This notebook will help you manage your dataset folder and convert the source `.xml` files to NoteSequence protos for further processing.

**INSTRUCTIONS**

* Put all song `.xml` files in a single folder.
    * Each song must have at least two peforming levels of difficulty.
    * Files must follow the naming convention:
    
    `[Song Name]_[Performance Level]-[Song Segment]-[Hand].xml`
        * Song Name uses only `A-Z`, `a-z` and `0-9`, no spaces or any other characters. This is a unique identifier, so make sure it is unique and it is spelled exactly the same in each file.
        * Performance Level is one of `['_beg', '_int', '_adv']`.

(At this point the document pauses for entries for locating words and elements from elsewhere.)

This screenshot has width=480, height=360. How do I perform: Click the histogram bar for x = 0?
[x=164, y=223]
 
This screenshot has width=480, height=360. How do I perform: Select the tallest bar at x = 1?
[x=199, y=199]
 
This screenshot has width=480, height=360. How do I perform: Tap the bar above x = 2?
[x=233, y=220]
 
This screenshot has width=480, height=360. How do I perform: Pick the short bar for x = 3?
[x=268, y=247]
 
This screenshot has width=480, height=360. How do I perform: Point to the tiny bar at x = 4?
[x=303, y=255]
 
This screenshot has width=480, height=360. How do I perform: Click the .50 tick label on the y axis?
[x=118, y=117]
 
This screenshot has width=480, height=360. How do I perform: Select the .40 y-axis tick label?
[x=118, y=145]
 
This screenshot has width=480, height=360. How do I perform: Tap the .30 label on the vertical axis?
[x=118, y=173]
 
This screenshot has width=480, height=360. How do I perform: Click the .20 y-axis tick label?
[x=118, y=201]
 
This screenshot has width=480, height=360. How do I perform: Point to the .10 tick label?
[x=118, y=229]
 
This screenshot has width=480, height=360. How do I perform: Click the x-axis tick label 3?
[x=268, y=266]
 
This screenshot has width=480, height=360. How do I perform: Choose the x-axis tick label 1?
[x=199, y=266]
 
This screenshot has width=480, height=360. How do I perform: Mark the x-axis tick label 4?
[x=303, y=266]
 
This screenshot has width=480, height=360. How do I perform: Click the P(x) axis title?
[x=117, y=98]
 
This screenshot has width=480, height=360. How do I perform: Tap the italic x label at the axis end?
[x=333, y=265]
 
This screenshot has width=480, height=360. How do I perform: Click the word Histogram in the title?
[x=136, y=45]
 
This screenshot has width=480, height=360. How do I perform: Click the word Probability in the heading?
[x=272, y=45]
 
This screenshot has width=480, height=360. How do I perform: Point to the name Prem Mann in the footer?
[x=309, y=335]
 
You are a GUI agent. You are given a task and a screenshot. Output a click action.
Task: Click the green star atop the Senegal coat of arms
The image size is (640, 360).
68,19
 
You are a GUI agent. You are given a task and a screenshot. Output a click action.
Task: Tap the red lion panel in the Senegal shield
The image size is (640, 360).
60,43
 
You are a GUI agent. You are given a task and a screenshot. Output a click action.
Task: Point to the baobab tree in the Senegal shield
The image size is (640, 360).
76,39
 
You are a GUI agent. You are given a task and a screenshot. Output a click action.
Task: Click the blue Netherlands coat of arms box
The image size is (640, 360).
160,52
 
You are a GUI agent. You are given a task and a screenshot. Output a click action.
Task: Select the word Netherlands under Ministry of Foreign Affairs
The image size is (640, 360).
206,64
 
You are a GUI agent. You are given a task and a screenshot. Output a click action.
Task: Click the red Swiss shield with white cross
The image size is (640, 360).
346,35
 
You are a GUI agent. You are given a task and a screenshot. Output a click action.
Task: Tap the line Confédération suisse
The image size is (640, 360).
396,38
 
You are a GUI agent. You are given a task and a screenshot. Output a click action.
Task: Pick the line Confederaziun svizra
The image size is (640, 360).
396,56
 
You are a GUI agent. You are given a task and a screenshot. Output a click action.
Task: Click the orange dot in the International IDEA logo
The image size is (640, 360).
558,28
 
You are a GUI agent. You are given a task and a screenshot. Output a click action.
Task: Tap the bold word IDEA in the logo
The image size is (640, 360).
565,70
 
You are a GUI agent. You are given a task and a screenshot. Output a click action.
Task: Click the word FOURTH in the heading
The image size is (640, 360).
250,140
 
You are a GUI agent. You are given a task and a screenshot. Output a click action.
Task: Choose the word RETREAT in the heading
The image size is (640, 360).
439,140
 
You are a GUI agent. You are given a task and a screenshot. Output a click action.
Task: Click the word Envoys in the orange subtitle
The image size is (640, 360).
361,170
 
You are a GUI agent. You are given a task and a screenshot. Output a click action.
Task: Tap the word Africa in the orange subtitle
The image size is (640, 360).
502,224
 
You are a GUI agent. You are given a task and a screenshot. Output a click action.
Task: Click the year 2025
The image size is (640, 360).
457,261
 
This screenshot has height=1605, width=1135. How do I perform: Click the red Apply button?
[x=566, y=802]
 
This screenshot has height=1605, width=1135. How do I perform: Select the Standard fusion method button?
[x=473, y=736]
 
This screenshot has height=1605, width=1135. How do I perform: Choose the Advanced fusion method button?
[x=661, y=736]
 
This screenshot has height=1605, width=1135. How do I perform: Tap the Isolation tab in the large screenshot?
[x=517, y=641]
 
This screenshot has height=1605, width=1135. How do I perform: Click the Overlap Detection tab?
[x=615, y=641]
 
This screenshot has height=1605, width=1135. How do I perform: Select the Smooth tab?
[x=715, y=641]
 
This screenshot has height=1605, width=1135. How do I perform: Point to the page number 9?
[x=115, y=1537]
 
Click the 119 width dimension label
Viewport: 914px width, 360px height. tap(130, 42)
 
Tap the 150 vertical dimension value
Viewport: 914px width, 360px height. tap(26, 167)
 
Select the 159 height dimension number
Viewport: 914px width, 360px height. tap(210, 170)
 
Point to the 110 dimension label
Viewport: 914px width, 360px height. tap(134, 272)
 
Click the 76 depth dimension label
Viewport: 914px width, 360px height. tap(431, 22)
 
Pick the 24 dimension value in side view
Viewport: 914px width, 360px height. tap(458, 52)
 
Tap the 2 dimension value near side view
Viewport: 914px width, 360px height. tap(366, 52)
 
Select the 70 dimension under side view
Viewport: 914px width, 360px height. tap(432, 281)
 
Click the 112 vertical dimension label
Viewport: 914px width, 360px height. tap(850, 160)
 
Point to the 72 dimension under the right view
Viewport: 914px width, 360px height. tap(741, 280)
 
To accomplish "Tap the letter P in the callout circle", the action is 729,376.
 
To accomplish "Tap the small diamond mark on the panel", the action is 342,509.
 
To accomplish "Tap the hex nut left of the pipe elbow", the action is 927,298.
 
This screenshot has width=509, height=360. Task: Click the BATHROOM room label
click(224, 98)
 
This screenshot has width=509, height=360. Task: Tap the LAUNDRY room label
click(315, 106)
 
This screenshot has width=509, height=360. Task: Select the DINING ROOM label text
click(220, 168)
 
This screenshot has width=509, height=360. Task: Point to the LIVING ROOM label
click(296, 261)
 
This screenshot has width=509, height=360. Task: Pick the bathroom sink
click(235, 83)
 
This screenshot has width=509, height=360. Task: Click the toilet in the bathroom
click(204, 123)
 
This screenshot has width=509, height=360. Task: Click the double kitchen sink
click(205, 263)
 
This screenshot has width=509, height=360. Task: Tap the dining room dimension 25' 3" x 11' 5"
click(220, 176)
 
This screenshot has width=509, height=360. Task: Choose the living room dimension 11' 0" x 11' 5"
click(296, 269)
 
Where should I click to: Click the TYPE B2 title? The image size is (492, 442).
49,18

        * Song Segment is a unique string for given a Song Name and a Performance Level. Song Segments must match exactly across the Performance Levels of a song.
        * Hand is one of `['lh', 'rh', 'bh']`.
* `SourceFolderManager` can do the following for you: 
    * Traverse your chosen directory for `.xml` files, and build an index classifying the type of musical compositions which each `.xml` file holds.
    * Collate files into `source -> target` pairs according to a set of criteria to your preference. This is done using the previously built index, so if anything changes in the meantime, rebuild the index.
    * Convert the collated pairs (which are stored as `.xml` file paths) to NoteSequence protos, serialize and save them as `.tfrecord` files in a directory of your choice.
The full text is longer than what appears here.